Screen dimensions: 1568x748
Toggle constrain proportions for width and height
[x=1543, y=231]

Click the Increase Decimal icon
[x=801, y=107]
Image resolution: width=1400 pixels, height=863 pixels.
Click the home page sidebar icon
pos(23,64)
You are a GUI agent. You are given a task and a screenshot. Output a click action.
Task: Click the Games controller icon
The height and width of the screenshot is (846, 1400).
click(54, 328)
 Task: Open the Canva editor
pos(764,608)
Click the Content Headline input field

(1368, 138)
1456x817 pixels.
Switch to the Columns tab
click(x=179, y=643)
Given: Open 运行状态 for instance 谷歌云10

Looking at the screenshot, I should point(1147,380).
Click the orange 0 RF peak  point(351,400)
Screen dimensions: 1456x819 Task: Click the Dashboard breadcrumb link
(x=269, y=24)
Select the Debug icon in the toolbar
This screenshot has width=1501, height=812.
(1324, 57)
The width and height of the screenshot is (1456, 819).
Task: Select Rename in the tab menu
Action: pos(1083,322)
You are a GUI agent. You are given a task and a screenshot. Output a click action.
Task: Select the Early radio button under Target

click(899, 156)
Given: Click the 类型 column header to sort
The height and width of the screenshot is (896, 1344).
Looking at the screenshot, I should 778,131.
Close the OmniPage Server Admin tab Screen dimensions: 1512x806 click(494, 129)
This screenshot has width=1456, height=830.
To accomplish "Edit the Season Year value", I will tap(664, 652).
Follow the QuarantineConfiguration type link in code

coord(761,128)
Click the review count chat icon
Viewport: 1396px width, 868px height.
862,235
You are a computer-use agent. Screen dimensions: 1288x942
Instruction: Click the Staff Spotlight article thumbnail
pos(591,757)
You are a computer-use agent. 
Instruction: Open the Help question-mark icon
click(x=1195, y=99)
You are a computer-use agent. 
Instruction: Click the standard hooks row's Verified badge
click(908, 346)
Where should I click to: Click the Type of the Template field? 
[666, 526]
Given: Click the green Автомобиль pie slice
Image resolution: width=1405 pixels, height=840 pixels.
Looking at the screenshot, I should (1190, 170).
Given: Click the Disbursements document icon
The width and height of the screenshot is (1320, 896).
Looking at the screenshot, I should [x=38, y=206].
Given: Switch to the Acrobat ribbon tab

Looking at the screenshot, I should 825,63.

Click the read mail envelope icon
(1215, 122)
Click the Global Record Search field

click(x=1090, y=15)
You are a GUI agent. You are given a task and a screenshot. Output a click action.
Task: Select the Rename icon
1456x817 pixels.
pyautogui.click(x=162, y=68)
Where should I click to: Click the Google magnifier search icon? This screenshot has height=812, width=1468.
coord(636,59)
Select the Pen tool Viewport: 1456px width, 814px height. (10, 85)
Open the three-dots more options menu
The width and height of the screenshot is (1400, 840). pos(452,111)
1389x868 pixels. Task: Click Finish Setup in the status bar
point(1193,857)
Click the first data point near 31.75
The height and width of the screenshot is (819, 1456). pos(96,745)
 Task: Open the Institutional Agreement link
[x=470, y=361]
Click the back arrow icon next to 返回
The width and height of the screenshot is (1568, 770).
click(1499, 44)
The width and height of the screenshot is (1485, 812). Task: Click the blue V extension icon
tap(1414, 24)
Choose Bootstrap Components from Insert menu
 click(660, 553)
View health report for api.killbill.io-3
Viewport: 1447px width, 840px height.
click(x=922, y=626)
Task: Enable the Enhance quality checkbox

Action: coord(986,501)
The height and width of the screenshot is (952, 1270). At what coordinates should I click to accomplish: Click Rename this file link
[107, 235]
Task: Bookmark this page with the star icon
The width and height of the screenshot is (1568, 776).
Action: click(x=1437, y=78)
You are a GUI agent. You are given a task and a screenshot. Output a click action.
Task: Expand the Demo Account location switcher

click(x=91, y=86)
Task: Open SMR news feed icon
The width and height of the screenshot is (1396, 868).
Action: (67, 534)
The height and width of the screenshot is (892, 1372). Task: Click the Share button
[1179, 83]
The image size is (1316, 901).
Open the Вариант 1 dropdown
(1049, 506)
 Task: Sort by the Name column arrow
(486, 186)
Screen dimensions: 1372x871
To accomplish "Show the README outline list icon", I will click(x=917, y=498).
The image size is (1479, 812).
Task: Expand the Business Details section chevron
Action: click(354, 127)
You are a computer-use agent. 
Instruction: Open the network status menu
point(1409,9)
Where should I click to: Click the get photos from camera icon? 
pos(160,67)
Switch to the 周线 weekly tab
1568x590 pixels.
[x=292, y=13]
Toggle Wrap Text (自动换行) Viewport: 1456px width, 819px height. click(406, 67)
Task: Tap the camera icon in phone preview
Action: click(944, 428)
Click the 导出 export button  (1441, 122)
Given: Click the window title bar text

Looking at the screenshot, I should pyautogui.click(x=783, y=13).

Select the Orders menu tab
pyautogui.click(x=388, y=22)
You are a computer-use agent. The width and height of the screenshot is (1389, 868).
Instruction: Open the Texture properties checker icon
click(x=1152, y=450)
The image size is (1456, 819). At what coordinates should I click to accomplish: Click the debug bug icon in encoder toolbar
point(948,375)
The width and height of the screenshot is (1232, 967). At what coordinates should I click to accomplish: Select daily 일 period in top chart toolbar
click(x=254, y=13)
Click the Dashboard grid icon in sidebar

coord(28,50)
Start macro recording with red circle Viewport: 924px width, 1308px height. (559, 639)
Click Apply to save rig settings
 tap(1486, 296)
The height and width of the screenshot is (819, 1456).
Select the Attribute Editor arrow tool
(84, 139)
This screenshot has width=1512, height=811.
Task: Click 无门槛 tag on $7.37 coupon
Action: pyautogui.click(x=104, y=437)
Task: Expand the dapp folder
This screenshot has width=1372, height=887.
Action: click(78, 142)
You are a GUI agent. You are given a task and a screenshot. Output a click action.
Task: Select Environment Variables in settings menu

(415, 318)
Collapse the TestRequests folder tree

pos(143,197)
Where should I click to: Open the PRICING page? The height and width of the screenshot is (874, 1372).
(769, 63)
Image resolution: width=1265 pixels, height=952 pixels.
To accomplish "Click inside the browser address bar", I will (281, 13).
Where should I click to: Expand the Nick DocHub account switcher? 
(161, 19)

• • •

# Exercise goal
Every record shown above should appear again in your answer, unchanged.

# Solved exercise
Screen dimensions: 1568x748
Toggle constrain proportions for width and height
[x=1543, y=231]

Click the Increase Decimal icon
[x=801, y=107]
Image resolution: width=1400 pixels, height=863 pixels.
Click the home page sidebar icon
pos(23,64)
You are a GUI agent. You are given a task and a screenshot. Output a click action.
Task: Click the Games controller icon
The height and width of the screenshot is (846, 1400).
click(54, 328)
 Task: Open the Canva editor
pos(764,608)
Click the Content Headline input field

(1368, 138)
1456x817 pixels.
Switch to the Columns tab
click(x=179, y=643)
Given: Open 运行状态 for instance 谷歌云10

Looking at the screenshot, I should point(1147,380).
Click the orange 0 RF peak  point(351,400)
Screen dimensions: 1456x819 Task: Click the Dashboard breadcrumb link
(x=269, y=24)
Select the Debug icon in the toolbar
This screenshot has width=1501, height=812.
(1324, 57)
The width and height of the screenshot is (1456, 819).
Task: Select Rename in the tab menu
Action: pos(1083,322)
You are a GUI agent. You are given a task and a screenshot. Output a click action.
Task: Select the Early radio button under Target

click(899, 156)
Given: Click the 类型 column header to sort
The height and width of the screenshot is (896, 1344).
Looking at the screenshot, I should 778,131.
Close the OmniPage Server Admin tab Screen dimensions: 1512x806 click(494, 129)
This screenshot has width=1456, height=830.
To accomplish "Edit the Season Year value", I will tap(664, 652).
Follow the QuarantineConfiguration type link in code

coord(761,128)
Click the review count chat icon
Viewport: 1396px width, 868px height.
862,235
You are a computer-use agent. Screen dimensions: 1288x942
Instruction: Click the Staff Spotlight article thumbnail
pos(591,757)
You are a computer-use agent. 
Instruction: Open the Help question-mark icon
click(x=1195, y=99)
You are a computer-use agent. 
Instruction: Click the standard hooks row's Verified badge
click(908, 346)
Where should I click to: Click the Type of the Template field? 
[666, 526]
Given: Click the green Автомобиль pie slice
Image resolution: width=1405 pixels, height=840 pixels.
Looking at the screenshot, I should (1190, 170).
Given: Click the Disbursements document icon
The width and height of the screenshot is (1320, 896).
Looking at the screenshot, I should [x=38, y=206].
Given: Switch to the Acrobat ribbon tab

Looking at the screenshot, I should 825,63.

Click the read mail envelope icon
(1215, 122)
Click the Global Record Search field

click(x=1090, y=15)
You are a GUI agent. You are given a task and a screenshot. Output a click action.
Task: Select the Rename icon
1456x817 pixels.
pyautogui.click(x=162, y=68)
Where should I click to: Click the Google magnifier search icon? This screenshot has height=812, width=1468.
coord(636,59)
Select the Pen tool Viewport: 1456px width, 814px height. (10, 85)
Open the three-dots more options menu
The width and height of the screenshot is (1400, 840). pos(452,111)
1389x868 pixels. Task: Click Finish Setup in the status bar
point(1193,857)
Click the first data point near 31.75
The height and width of the screenshot is (819, 1456). pos(96,745)
 Task: Open the Institutional Agreement link
[x=470, y=361]
Click the back arrow icon next to 返回
The width and height of the screenshot is (1568, 770).
click(1499, 44)
The width and height of the screenshot is (1485, 812). Task: Click the blue V extension icon
tap(1414, 24)
Choose Bootstrap Components from Insert menu
 click(660, 553)
View health report for api.killbill.io-3
Viewport: 1447px width, 840px height.
click(x=922, y=626)
Task: Enable the Enhance quality checkbox

Action: coord(986,501)
The height and width of the screenshot is (952, 1270). At what coordinates should I click to accomplish: Click Rename this file link
[107, 235]
Task: Bookmark this page with the star icon
The width and height of the screenshot is (1568, 776).
Action: click(x=1437, y=78)
You are a GUI agent. You are given a task and a screenshot. Output a click action.
Task: Expand the Demo Account location switcher

click(x=91, y=86)
Task: Open SMR news feed icon
The width and height of the screenshot is (1396, 868).
Action: (67, 534)
The height and width of the screenshot is (892, 1372). Task: Click the Share button
[1179, 83]
The image size is (1316, 901).
Open the Вариант 1 dropdown
(1049, 506)
 Task: Sort by the Name column arrow
(486, 186)
Screen dimensions: 1372x871
To accomplish "Show the README outline list icon", I will click(x=917, y=498).
The image size is (1479, 812).
Task: Expand the Business Details section chevron
Action: click(354, 127)
You are a computer-use agent. 
Instruction: Open the network status menu
point(1409,9)
Where should I click to: Click the get photos from camera icon? 
pos(160,67)
Switch to the 周线 weekly tab
1568x590 pixels.
[x=292, y=13]
Toggle Wrap Text (自动换行) Viewport: 1456px width, 819px height. click(406, 67)
Task: Tap the camera icon in phone preview
Action: click(944, 428)
Click the 导出 export button  (1441, 122)
Given: Click the window title bar text

Looking at the screenshot, I should pyautogui.click(x=783, y=13).

Select the Orders menu tab
pyautogui.click(x=388, y=22)
You are a computer-use agent. The width and height of the screenshot is (1389, 868).
Instruction: Open the Texture properties checker icon
click(x=1152, y=450)
The image size is (1456, 819). At what coordinates should I click to accomplish: Click the debug bug icon in encoder toolbar
point(948,375)
The width and height of the screenshot is (1232, 967). At what coordinates should I click to accomplish: Select daily 일 period in top chart toolbar
click(x=254, y=13)
Click the Dashboard grid icon in sidebar

coord(28,50)
Start macro recording with red circle Viewport: 924px width, 1308px height. (559, 639)
Click Apply to save rig settings
 tap(1486, 296)
The height and width of the screenshot is (819, 1456).
Select the Attribute Editor arrow tool
(84, 139)
This screenshot has width=1512, height=811.
Task: Click 无门槛 tag on $7.37 coupon
Action: pyautogui.click(x=104, y=437)
Task: Expand the dapp folder
This screenshot has width=1372, height=887.
Action: click(78, 142)
You are a GUI agent. You are given a task and a screenshot. Output a click action.
Task: Select Environment Variables in settings menu

(415, 318)
Collapse the TestRequests folder tree

pos(143,197)
Where should I click to: Open the PRICING page? The height and width of the screenshot is (874, 1372).
(769, 63)
Image resolution: width=1265 pixels, height=952 pixels.
To accomplish "Click inside the browser address bar", I will (281, 13).
Where should I click to: Expand the Nick DocHub account switcher? 
(161, 19)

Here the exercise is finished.